Information on Self-heal

Common Name: Self-heal
Scientific Name: Prunella vulgaris
Irish Name: Duán ceannchosach
Family Group: Lamiaceae
Distribution: View Map (Courtesy of the BSBI)
Flowering Period


Click for list of all flowering by month
Self-heal is not easily confused with other wild plants on this web site.


Also known as 'Heal All' and 'Ceannbhán beag', this low-growing (to 20cm) little perennial of bare and grassy places is widespread throughout Ireland.  Generally hairy with creeping stems and paired oval leaves, it bears its blue-violet flowers (10-15mm long) in short, dense, cylindrical whorls which have purplish bracts and calyx teeth.  The individual little tubular flowers (12mm) have two-lobes, the upper concave, the lower flat and three-lobed.  This is a plant beloved by bees and moths, is native to Ireland and belongs to the family Lamiacae. 

I first identified this plant in 1973 at Cleggan, Co Galway and photographed it in 2005 in Gibletstown. Later in 2009 I came across the more rarely found white and pink blooms (pictured below) near Tullycanna, Co Wexford.  They were growing alongside the violet variety.
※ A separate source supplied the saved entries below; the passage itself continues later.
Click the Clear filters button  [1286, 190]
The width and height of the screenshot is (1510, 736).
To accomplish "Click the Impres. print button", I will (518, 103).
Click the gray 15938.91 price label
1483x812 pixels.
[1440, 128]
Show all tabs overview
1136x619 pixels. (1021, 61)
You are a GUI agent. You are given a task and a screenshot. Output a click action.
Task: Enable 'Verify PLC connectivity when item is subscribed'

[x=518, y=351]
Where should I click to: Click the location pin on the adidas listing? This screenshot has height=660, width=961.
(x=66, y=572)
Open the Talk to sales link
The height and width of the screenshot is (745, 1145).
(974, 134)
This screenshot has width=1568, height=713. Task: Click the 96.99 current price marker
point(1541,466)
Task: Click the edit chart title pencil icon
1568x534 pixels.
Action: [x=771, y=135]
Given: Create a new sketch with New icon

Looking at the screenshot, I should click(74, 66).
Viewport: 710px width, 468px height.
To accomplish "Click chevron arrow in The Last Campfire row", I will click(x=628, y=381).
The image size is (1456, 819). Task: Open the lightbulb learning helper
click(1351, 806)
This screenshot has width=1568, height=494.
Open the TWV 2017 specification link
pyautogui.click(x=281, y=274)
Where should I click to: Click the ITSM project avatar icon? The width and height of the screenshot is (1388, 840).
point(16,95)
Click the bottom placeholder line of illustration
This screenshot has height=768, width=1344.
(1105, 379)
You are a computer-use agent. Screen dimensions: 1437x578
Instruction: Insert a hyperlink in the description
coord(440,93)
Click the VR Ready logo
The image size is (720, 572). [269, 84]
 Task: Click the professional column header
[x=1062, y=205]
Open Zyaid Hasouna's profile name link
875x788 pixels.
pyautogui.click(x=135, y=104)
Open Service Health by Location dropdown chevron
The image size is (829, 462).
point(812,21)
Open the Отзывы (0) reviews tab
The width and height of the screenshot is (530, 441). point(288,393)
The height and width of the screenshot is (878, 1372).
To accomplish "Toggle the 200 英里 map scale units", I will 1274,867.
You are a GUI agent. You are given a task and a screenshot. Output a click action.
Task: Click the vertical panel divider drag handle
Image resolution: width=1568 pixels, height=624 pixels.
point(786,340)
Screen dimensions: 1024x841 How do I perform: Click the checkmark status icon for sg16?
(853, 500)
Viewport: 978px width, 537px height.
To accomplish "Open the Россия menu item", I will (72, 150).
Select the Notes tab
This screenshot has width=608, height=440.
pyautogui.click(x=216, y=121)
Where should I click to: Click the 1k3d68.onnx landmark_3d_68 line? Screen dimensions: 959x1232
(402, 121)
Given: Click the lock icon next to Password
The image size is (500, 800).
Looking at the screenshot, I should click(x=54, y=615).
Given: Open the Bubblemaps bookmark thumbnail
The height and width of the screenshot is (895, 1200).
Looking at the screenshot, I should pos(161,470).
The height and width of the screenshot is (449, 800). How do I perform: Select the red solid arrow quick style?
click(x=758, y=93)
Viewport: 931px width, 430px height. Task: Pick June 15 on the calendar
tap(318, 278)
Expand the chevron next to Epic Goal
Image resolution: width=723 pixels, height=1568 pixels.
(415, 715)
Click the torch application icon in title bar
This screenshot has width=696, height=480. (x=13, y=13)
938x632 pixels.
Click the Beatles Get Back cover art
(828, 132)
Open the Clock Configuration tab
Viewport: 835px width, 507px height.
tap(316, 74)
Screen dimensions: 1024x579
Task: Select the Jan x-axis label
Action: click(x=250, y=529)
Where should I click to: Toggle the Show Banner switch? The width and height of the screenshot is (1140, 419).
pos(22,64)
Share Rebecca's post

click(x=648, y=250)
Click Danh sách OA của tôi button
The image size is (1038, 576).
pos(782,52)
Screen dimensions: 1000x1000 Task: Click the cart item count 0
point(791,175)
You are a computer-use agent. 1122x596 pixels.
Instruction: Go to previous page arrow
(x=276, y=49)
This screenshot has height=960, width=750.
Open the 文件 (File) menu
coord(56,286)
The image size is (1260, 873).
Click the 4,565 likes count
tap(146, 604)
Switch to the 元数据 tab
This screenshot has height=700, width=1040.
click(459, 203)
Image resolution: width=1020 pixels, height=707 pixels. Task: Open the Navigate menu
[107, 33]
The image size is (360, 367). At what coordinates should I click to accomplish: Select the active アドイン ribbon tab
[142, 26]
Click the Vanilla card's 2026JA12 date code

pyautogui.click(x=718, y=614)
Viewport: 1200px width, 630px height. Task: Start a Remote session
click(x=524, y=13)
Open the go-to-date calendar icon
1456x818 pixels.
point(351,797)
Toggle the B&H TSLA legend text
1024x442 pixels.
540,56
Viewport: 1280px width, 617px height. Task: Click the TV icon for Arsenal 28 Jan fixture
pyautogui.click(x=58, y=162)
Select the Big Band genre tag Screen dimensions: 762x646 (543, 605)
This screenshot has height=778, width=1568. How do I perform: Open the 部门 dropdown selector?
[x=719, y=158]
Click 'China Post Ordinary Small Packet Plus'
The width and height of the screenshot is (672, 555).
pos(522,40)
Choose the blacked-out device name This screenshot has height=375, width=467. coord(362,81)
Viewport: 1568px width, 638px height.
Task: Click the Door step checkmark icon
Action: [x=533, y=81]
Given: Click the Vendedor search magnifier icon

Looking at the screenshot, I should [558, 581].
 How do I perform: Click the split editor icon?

If you are satisfied you have correctly identified this plant, please submit your sighting to the National Biodiversity Data Centre

Self-heal has long been regarded to have medicinal virtues as its name would suggest.  In the seventeenth century Nicholas Culpeper wrote of it as a wound herb 'whereby when you are hurt you may heal yourself'. It is now know to have anti-allergenic constituents and to act as an anti-inflammatory agent . 

Our folklore cites it thus from Co Kerry : 'Self heal if gargled cures sore throat.'

From the National Folklore Collection, University College Dublin. NFC S.455:234.